■ **Instructions for the task**
Copy out the entries below, everything from the line containing "Choose the word Завтрак in the table" down to the line containing "Action: tap(276, 150)", and leave the pictures out of your copy.

■ **Data listing**

★ ★ ★ ★ ★

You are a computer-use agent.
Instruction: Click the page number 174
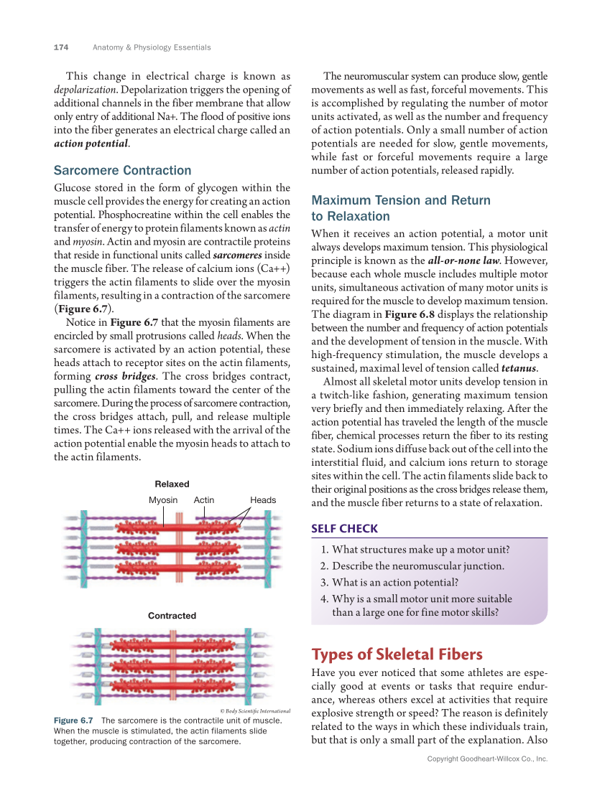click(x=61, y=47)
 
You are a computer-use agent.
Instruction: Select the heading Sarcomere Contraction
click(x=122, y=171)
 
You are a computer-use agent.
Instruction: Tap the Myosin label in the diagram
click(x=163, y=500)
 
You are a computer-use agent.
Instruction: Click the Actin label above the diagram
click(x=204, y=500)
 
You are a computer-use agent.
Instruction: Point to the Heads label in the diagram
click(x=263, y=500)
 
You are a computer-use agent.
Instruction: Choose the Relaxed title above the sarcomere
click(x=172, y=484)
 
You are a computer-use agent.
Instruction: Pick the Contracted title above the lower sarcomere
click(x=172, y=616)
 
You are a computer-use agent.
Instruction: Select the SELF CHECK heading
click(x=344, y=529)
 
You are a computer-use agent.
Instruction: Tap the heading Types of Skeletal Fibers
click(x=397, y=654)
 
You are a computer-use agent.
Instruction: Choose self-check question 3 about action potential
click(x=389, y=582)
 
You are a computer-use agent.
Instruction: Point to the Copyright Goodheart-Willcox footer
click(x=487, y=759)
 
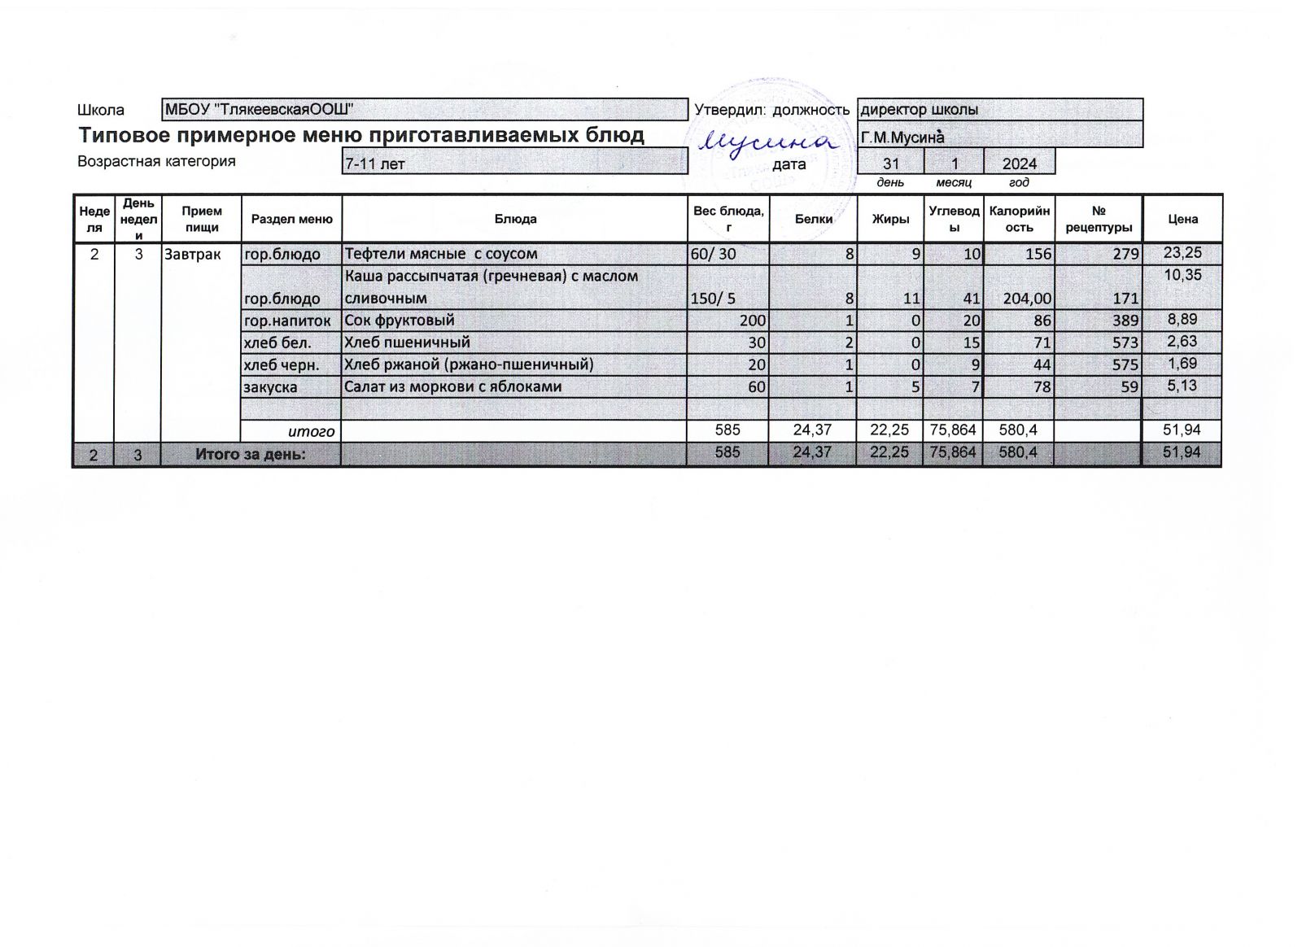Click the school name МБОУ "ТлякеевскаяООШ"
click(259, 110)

★ ★ ★ ★ ★

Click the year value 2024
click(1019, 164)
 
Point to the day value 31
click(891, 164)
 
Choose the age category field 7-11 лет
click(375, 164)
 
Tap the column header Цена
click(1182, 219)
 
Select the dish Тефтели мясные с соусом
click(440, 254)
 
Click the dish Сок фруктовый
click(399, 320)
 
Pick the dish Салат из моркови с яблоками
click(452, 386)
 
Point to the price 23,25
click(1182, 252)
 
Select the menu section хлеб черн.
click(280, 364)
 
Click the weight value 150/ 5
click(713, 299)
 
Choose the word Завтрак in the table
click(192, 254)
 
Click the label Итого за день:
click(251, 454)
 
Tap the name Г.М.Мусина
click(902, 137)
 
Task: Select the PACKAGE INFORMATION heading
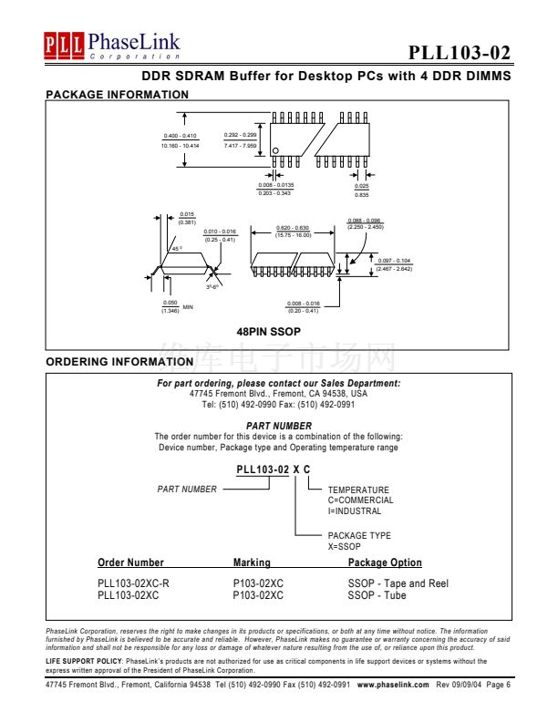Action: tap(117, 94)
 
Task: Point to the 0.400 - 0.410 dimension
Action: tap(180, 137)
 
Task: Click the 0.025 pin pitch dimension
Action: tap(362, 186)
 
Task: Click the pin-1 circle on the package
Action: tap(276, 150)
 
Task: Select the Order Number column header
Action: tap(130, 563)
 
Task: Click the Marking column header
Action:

★ ★ ★ ★ ★

■ **In response**
Choose the word Завтрак in the table
click(192, 254)
 
Click the label Итого за день:
click(251, 454)
 
Tap the name Г.М.Мусина
click(902, 137)
 
Task: Select the PACKAGE INFORMATION heading
Action: tap(117, 94)
 
Task: Point to the 0.400 - 0.410 dimension
Action: tap(180, 137)
 
Task: Click the 0.025 pin pitch dimension
Action: tap(362, 186)
 
Task: Click the pin-1 circle on the package
Action: tap(276, 150)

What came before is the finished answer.